Mit seinen 36,6 Prozent blieb der 67-jährige Sebastián Piñera überraschend klar unter den für ihn vorhergesagten 44 Prozent der Stimmen. Piñera war bereits von 2010 bis 2014 Präsident und trat am Sonntag für das Mitte-rechts-Bündnis Chile Vamos an. Sein Versprechen von Wirtschaftswachstum und der Ankündigung, die Staatsausgaben senken zu wollen, brachte jedoch nicht die erhoffte Stimmenzahl.

Acht Millionen NichtwählerInnen

Entsprechend zurückhaltend trat er am Wahlabend auf: „Jetzt beginnt eine neue Etappe und wir werden mit Bescheidenheit, mit Verbindlichkeit und mit Hoffnung weiterarbeiten“, sagte Piñera. Ausdrücklich beglückwünschte er den Rechtsaußen-Kandidaten José Antonio Kast zu dessen Achtungserfolg. Kast, der sich in der Tradition des früheren Diktators Augusto Pinochet sieht, erhielt 7,9 Prozent der Stimmen. Noch am Wahlabend sagte er Piñera seine Unterstützung zu.

Die verteilten Karten lassen denn auch auf einen kommenden Lagerwahlkampf schließen. Entscheidend für die Stichwahl wird jedoch nicht nur das Addieren der abgegeben Stimmen sein. Nur 44 Prozent der rund 14,3 Millionen Wahlberechtigten gingen zu den Urnen. Die Mehrheit der NichtwählerInnen blieb mit ihren gut acht Millionen Stimmen den Wahllokalen fern.

In den kommenden 28 Tagen dürfte das Werben um diese Mehrheit stärker in den Mittelpunkt des Wahlkampfes rücken. Entschieden ist schon jetzt die Zusammensetzung des zukünftigen Kongresses. Am Sonntag standen auch die 155 Abgeordneten des Unterhauses und die Hälfte der 46 Senatorenposten zur Wahl. Mit 72 Abgeordneten wurde das Mitte-rechts-Bündnis Chile Vamos im Unterhaus zue stärkten Kraft, verfügt damit aber über keine Mehrheit.
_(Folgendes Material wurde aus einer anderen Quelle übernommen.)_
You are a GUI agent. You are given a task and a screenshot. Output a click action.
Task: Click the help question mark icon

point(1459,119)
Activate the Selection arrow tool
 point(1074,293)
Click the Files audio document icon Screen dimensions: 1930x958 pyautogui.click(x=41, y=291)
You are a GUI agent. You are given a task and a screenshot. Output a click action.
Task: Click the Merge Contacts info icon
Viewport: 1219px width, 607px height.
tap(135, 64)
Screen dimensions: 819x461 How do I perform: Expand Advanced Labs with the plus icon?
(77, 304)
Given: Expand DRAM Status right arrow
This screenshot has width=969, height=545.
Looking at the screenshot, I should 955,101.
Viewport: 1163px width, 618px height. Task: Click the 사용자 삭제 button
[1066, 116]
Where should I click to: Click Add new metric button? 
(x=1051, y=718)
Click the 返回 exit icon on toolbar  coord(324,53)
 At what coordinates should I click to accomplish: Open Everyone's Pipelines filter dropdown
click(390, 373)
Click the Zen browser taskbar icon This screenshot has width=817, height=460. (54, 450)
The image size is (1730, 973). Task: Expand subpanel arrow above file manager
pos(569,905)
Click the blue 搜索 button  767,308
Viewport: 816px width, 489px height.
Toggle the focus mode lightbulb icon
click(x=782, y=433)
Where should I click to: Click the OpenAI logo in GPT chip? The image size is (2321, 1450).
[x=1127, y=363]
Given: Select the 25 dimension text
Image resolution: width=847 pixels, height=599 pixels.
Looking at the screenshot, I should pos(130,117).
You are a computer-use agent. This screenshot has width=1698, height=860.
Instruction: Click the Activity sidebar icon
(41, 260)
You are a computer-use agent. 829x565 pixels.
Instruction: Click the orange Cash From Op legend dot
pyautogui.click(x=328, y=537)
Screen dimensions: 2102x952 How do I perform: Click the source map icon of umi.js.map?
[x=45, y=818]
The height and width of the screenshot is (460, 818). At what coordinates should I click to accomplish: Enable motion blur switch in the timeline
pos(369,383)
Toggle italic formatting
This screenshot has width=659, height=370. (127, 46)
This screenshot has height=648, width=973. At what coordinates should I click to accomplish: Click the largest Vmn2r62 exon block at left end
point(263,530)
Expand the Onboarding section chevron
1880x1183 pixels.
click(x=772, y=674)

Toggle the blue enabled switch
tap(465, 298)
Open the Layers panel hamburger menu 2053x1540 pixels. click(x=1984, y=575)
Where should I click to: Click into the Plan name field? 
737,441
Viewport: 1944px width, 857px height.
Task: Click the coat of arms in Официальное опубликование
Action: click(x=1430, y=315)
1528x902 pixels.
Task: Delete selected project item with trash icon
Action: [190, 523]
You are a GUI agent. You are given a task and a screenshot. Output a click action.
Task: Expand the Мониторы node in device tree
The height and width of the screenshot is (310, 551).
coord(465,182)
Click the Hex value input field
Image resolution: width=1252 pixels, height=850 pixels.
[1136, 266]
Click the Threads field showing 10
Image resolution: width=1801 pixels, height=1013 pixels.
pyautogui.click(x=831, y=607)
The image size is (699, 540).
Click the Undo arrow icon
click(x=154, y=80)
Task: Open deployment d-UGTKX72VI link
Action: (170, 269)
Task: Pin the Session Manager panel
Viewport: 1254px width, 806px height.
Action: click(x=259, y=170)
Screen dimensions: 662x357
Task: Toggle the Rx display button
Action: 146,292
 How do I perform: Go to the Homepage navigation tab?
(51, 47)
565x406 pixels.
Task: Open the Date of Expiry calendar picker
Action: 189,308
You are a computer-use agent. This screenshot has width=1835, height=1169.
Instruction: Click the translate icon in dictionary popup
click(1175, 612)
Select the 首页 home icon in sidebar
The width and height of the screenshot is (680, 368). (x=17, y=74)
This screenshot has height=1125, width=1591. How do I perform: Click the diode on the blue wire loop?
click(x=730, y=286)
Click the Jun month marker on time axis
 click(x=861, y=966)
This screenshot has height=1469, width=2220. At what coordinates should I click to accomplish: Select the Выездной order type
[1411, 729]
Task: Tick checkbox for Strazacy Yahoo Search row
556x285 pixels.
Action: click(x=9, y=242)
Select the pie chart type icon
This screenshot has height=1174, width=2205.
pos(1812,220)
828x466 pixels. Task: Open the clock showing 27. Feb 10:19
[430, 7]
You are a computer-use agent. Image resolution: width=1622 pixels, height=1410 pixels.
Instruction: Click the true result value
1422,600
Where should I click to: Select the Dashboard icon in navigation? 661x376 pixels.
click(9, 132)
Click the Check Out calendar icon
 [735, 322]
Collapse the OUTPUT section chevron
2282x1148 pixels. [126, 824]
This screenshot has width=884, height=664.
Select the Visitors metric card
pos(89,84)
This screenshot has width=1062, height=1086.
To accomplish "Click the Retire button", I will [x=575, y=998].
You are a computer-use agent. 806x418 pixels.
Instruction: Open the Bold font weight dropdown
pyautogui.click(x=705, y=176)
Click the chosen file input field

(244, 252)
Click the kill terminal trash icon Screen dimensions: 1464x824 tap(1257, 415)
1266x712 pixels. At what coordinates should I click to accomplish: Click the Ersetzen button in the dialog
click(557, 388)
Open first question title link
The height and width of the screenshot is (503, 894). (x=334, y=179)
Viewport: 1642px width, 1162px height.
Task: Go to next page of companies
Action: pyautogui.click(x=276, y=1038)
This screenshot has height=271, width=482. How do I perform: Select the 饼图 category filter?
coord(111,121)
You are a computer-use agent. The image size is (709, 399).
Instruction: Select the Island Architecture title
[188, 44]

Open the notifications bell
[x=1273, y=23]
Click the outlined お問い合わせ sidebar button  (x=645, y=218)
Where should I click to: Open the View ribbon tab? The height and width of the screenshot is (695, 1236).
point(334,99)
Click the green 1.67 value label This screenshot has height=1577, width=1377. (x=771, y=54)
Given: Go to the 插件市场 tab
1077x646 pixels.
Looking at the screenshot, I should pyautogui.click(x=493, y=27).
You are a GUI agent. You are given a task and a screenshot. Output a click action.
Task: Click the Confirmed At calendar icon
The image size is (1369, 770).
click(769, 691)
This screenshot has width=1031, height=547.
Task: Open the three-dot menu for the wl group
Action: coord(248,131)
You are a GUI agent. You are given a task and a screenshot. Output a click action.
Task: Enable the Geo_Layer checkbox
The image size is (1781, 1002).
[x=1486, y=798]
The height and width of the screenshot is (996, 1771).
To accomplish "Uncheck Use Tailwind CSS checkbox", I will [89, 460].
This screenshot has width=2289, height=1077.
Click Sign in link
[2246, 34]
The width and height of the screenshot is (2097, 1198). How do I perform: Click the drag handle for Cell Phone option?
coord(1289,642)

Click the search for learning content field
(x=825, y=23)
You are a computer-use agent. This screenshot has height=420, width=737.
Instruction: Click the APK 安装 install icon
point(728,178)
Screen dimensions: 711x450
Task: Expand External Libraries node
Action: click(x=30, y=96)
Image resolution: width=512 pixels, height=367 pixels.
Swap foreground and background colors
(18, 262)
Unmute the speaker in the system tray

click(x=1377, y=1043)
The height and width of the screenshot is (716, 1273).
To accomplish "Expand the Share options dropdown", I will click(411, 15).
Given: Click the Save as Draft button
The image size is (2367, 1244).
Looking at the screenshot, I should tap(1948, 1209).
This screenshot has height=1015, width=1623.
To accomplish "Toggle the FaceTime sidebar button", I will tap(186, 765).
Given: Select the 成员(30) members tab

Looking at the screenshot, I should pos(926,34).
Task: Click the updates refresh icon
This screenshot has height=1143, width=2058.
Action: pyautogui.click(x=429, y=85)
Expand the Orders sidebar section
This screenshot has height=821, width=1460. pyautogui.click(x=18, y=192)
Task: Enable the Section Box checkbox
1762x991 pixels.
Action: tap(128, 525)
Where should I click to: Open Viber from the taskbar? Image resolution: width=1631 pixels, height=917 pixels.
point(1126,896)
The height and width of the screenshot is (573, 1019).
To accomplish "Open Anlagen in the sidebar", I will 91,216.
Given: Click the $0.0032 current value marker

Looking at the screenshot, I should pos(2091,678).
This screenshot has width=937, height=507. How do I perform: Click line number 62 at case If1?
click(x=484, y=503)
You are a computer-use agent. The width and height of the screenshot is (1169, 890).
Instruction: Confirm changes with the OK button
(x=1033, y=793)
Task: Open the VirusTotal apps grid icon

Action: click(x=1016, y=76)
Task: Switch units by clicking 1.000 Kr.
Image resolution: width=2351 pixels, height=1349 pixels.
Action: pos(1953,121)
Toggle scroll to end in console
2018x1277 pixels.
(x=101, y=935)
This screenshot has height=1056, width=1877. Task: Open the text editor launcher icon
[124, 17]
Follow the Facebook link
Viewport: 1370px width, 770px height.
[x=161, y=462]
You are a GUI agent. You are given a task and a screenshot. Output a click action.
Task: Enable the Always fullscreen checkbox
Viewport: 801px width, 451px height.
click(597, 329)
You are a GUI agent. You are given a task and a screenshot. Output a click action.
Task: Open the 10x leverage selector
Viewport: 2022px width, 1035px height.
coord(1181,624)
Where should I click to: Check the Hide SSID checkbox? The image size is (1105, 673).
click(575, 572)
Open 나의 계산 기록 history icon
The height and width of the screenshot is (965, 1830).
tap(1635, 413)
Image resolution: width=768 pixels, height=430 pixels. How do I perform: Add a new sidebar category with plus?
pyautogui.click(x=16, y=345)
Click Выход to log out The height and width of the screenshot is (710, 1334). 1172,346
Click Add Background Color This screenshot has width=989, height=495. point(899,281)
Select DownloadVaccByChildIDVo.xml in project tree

Das Mitte-links Regierungsbündnis Fuerza de la Mayoría stellt zukünftig 43 Abgeordnete, während für die linke Frente Amplio auf Anhieb 20 Abgeordnete ins Unterhaus einziehen. Von den übrigen 20 Mandaten entfallen 14 auf die Christdemokraten. Ein ausgeglichenes Bild bietet der zukünftige Senat. Chile Vamos stellt 29 Senatoren, Fuerza de la Mayoría 28, Christdemokraten 13 und die Frente Amplio einen Sitz.